[sdiy] MIDI with +3.3V supply
Seb Francis
seb at burnit.co.uk
Sat Nov 15 23:43:38 CET 2008
I'm just designing the MIDI I/O and am having to slightly re-think the
way I normally do things as I'm using 3.3V power.
MIDI is a 5mA current loop.
Approx 1.3V is lost in the opto-isolator LED.
With 5V power, that leaves 3.7V which means a resistance of 740R is
needed in the loop.
So allowing for a bit of loss in the MIDI cables, etc. the normal
practice seems to be to use 3x 220R resistors, 1 on the input and 1
either side of the output.
But I'm not sure if this is an actual standard that there should be 220R
on the input side? All the MIDI spec information I've seen just states
that it's a 5mA current loop, but not how the resistance should be
divided between input and output.
Does anyone know the truth of this?
Assuming that all MIDI inputs do indeed have 220R and ~1.3V
opto-isolators, then when driving an output with only 3.3V one should
presumably use something like 2x 91R resistors (or a bit less) to get a
5mA current loop. This would seem to offer less protection if someone
plugged an output into an output. (Actually I've just noticed that the
new dsPIC33Fs have an absmax of 4mA per I/O pin - was 25mA in older PICs
and dsPICs - so probably necessary to use a buffer on the UART output now.)

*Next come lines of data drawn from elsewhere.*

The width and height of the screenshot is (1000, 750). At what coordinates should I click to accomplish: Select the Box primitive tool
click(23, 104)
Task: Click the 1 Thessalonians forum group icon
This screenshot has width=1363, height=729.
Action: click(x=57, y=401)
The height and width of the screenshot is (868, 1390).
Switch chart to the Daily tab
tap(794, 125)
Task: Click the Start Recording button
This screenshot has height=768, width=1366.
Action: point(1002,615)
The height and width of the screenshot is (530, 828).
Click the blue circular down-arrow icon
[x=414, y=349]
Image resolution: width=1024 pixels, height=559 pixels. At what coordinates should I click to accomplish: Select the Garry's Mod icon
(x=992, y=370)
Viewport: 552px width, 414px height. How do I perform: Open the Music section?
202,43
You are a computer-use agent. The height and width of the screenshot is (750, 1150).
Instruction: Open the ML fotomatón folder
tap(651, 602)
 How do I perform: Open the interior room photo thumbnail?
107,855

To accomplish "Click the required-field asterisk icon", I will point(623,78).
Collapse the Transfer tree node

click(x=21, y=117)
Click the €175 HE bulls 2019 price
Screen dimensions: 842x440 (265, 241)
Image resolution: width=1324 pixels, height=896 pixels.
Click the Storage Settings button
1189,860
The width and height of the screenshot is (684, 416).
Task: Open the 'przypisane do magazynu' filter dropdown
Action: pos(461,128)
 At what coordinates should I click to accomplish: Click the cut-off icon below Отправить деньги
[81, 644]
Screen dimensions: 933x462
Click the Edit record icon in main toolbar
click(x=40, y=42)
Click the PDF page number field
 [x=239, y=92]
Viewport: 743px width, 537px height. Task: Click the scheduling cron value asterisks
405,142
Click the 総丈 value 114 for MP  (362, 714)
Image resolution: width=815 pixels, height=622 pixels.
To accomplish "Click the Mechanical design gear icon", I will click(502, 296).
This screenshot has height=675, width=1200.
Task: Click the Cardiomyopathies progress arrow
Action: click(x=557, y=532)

Anyone have any experience doing MIDI with 3.3V?
I'm assuming the output side of a 6N138 is going to work fine with 3.3V
- I couldn't see anything in the datasheet which suggested otherwise,
although they do talk about 5V in the examples.
By the way, what do you do with the Vb pin? I've always connected it to
ground via a 1K5 resistor, but the datasheet shows it as unconnected.